Mais il y a mieux: c'est à la demande de médecins que l'appareil aurait été inventé. Pour les libérer d'une «tâche» longue et laborieuse qu'ils effectuent depuis l'Antiquité: des «massages» destinés à soulager ladite «hystérie», qui se manifeste par divers maux dans le bas du ventre, une certaine lubrification insoupçonnée du vagin, accompagnée de nervosité, d'insomnie et d'une «suffocation de la matrice». En un mot, d'une légère enflure du clitoris... Et s'il s'était agi d'une excitation féminine dans sa plus simple expression, tout simplement (et malheureusement) incomprise?
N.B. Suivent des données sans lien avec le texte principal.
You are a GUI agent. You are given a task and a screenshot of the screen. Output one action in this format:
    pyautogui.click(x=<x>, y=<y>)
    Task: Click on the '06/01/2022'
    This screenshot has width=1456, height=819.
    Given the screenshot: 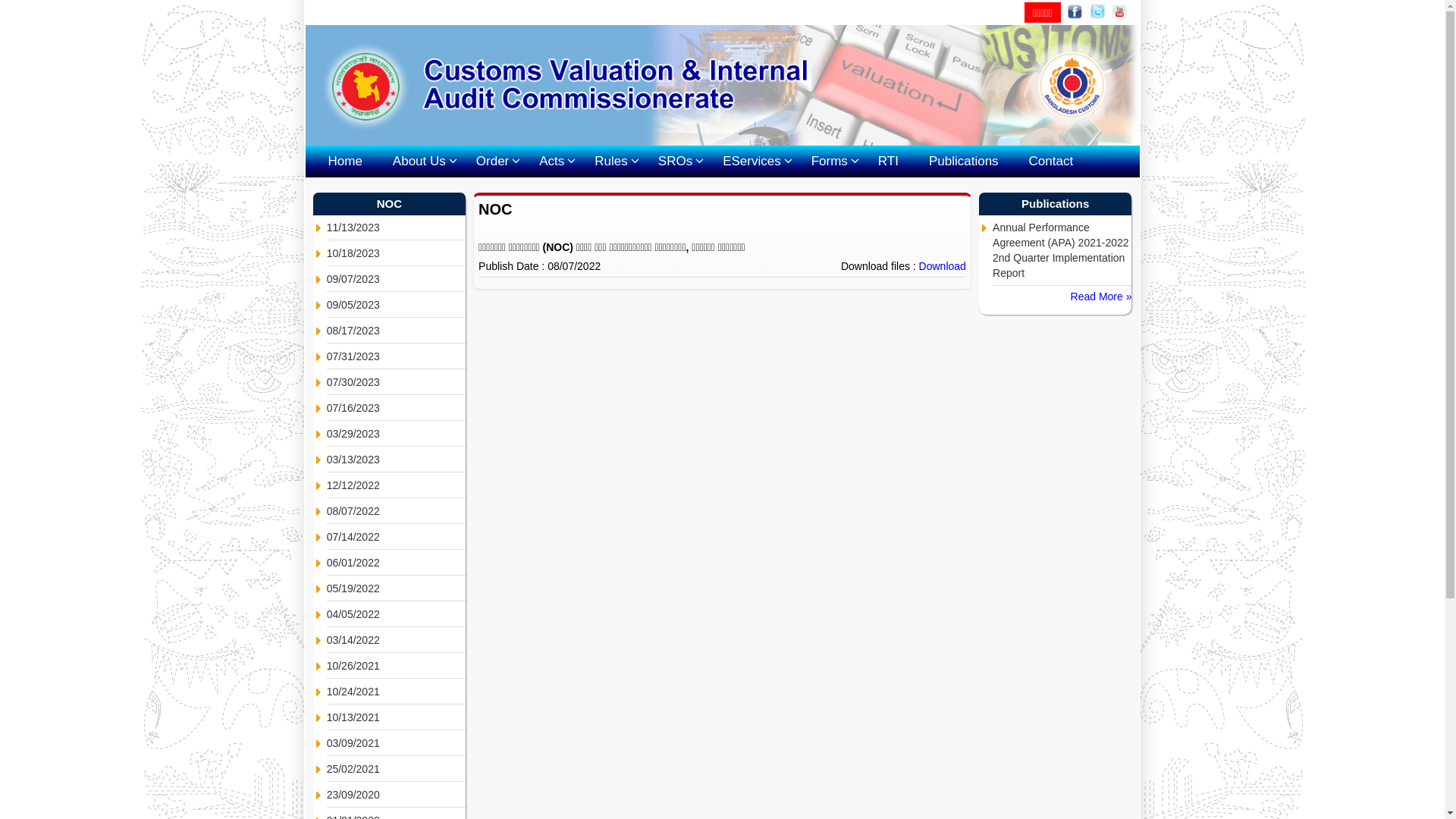 What is the action you would take?
    pyautogui.click(x=326, y=563)
    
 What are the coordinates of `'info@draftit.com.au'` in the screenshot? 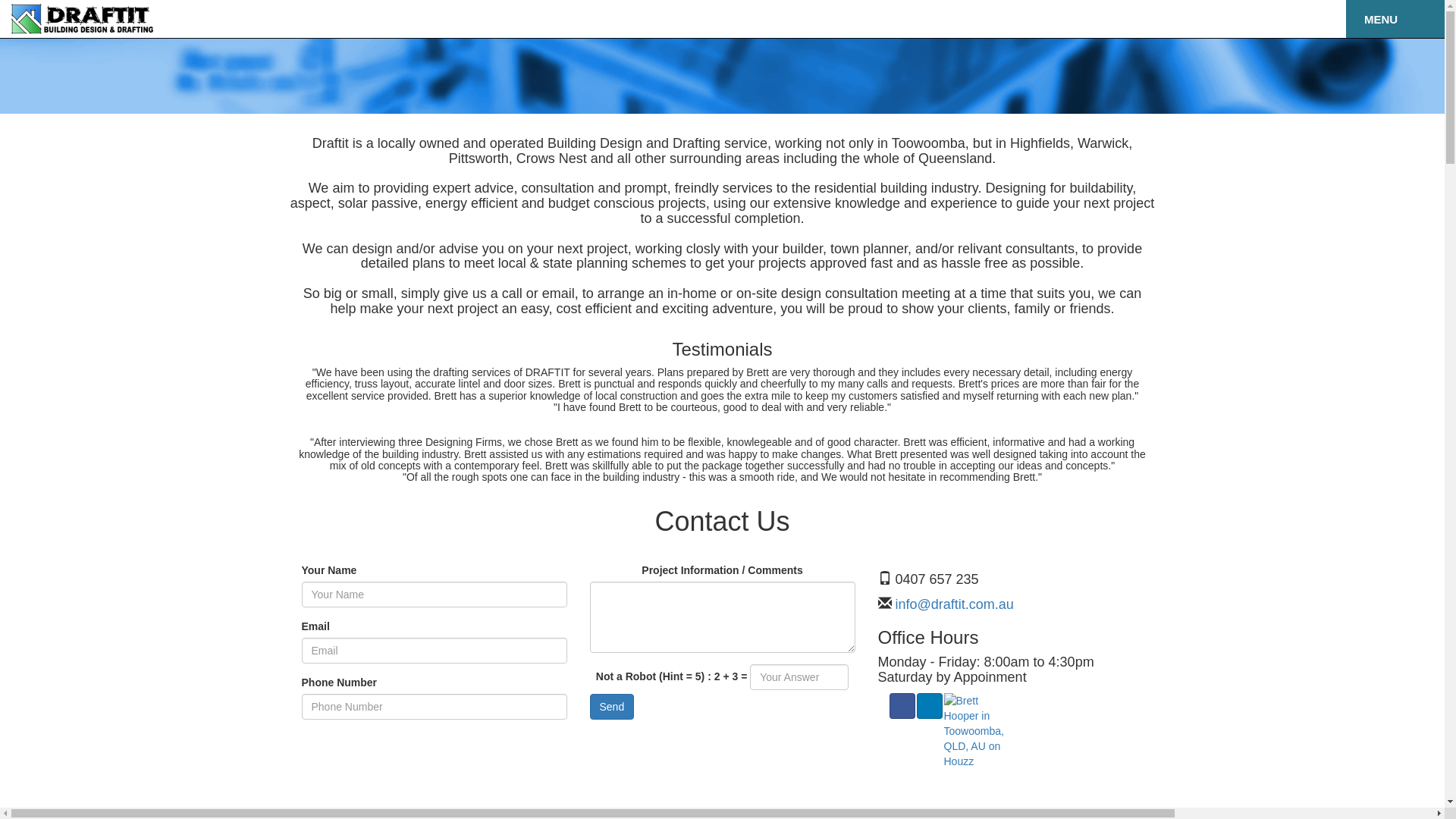 It's located at (952, 604).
C'est du moins l'hypothèse qu'avance Rachel P. Maines, une historienne américaine, qui a fouillé des textes latins remontant à l'Antiquité et qui a écrit un livre sur la question, tout récemment traduit de l'anglais: Technologies de l'orgasme, le vibromasseur, l'«hystérie» et la satisfaction sexuelle des femmes, chez Payot. Depuis 10 ans, l'ouvrage sert de manuel dans une centaine d'universités, dans des cours de sexualité et d'histoire de la technologie.
«L'expression de la sexualité féminine a, depuis toujours, été considérée comme une maladie», déplore-t-elle, en entrevue téléphonique.
Pourquoi? «Parce qu'il y a toujours eu cette croyance que les femmes devraient n'avoir d'orgasme qu'avec une pénétration,... [Lire la suite]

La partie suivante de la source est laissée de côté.